Factor ##\ 3x^2-8x+5\ ##. Then putting your u substitution into that simplifies things a bit.gruba said:Homework Statement
Find the integral [itex]\int \frac{1}{(x-2)^3\sqrt{3x^2-8x+5}}\mathrm dx[/itex]
2. The attempt at a solution
I can't find a useful substitution to solve this integral.
I tried [tex]x-2=\frac{1}{u},x=\frac{1}{u}+2,dx=-\frac{1}{u^2}du[/tex] that gives
[tex]\int \frac{1}{(x-2)^3\sqrt{3x^2-8x+5}}\mathrm dx=-\int \frac{u}{\sqrt{3\left(\frac{1}{u}+2\right)^2-8\left(\frac{1}{u}+2\right)+5}}\mathrm du[/tex]
Is there a useful substitution for [itex]u[/itex]?
An irrational function is a type of mathematical function that contains irrational numbers, which cannot be expressed as a ratio of two integers. These functions involve variables raised to irrational powers, such as square roots or pi.

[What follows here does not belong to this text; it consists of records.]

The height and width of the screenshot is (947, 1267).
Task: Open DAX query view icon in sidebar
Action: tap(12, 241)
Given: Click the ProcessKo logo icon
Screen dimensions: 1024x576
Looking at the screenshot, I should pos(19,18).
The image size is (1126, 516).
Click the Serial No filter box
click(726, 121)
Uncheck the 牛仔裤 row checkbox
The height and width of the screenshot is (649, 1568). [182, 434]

The process of integrating an irrational function involves using various techniques, such as substitution, integration by parts, and partial fractions. It also requires a good understanding of algebra and the properties of irrational numbers.
Some common examples of irrational functions include square root functions, logarithmic functions, and trigonometric functions such as sine and cosine. These functions often appear in real-world applications, such as in physics and engineering.

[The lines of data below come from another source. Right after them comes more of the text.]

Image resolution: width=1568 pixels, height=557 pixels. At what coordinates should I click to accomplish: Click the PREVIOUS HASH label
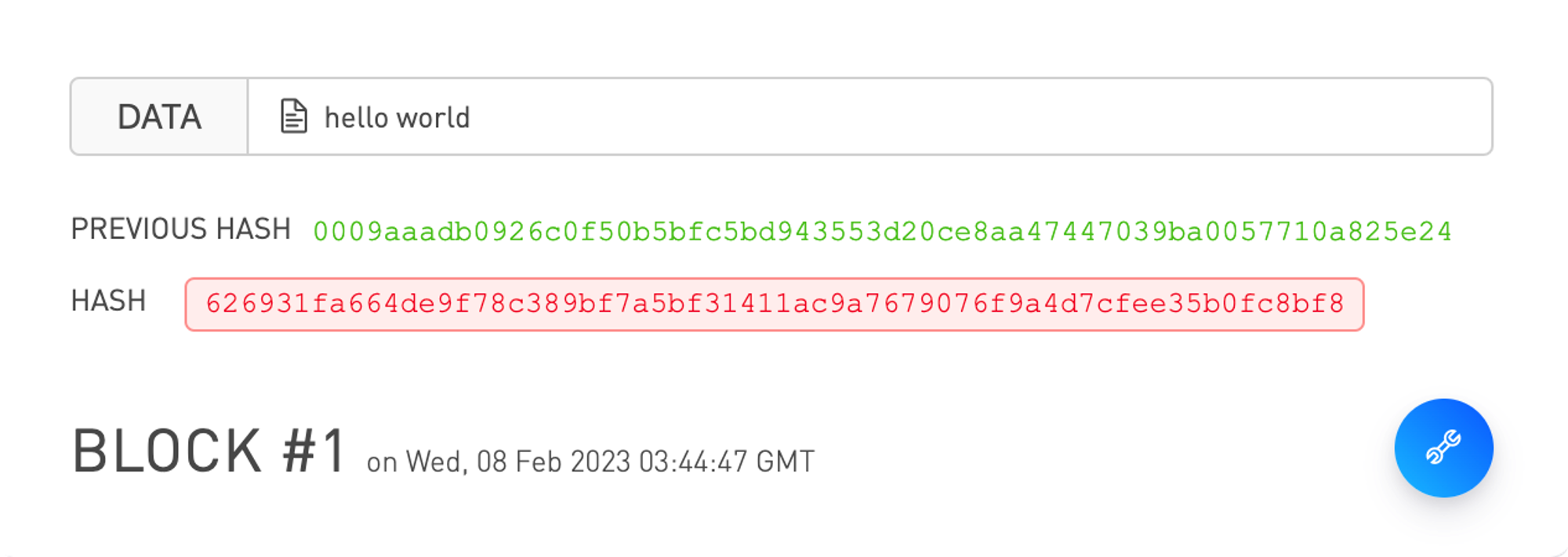[181, 230]
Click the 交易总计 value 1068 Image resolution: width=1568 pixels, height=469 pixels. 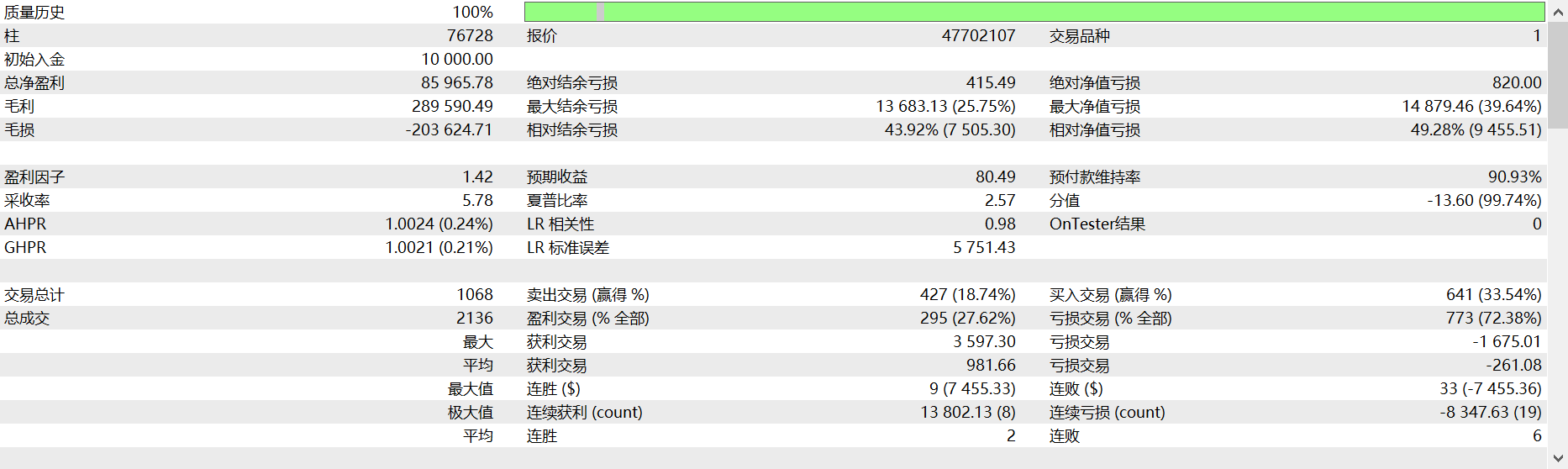pyautogui.click(x=475, y=295)
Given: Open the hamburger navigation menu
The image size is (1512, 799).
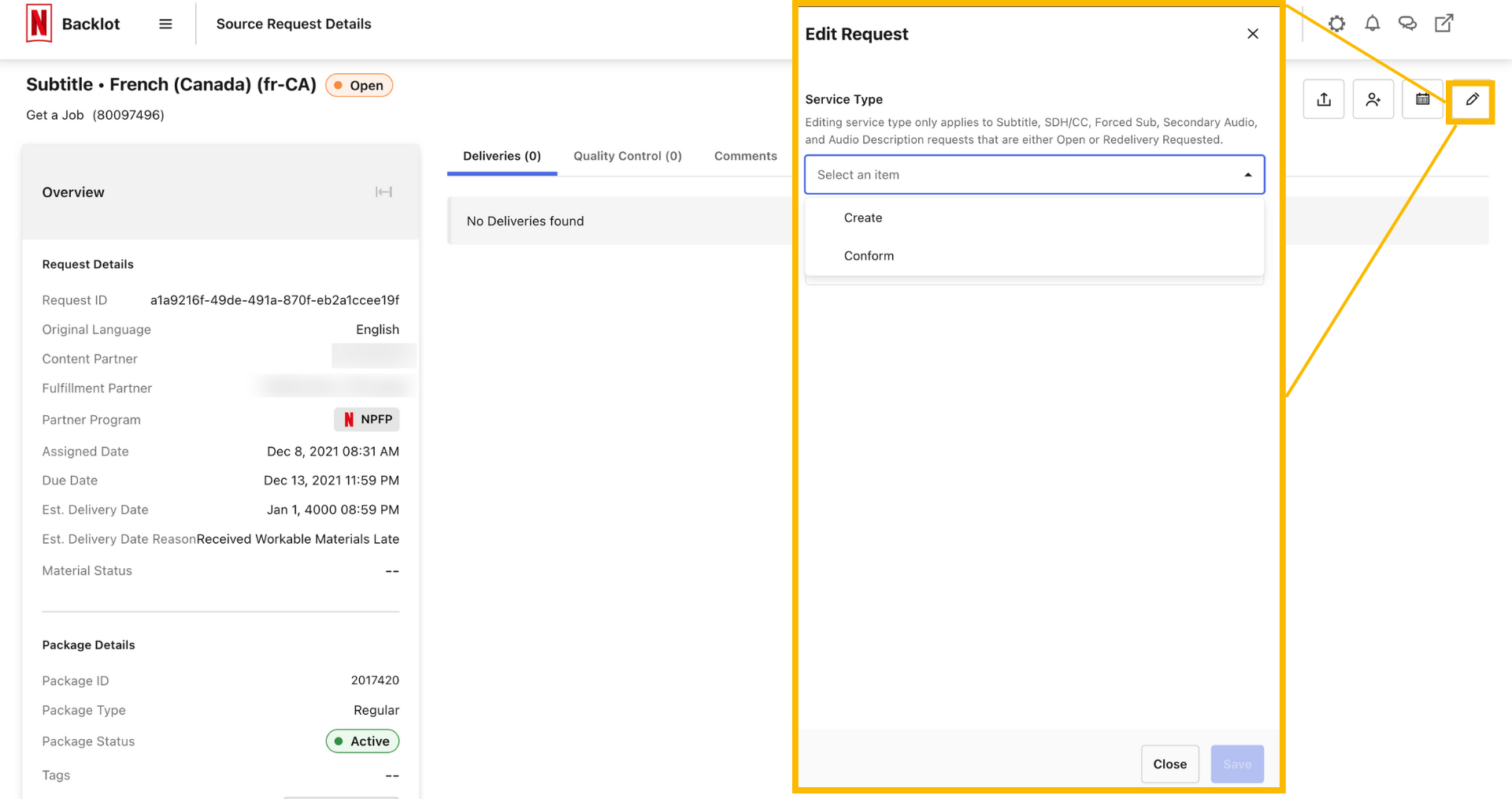Looking at the screenshot, I should tap(165, 24).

Integrating irrational functions allows us to solve complex mathematical problems and model real-world phenomena. It also helps us understand the behavior of these functions and their relationship to other types of functions.
One tip for solving integration problems involving irrational functions is to carefully identify which technique is most appropriate for the given function. It is also helpful to review the properties of irrational numbers and practice with a variety of problems to improve problem-solving skills.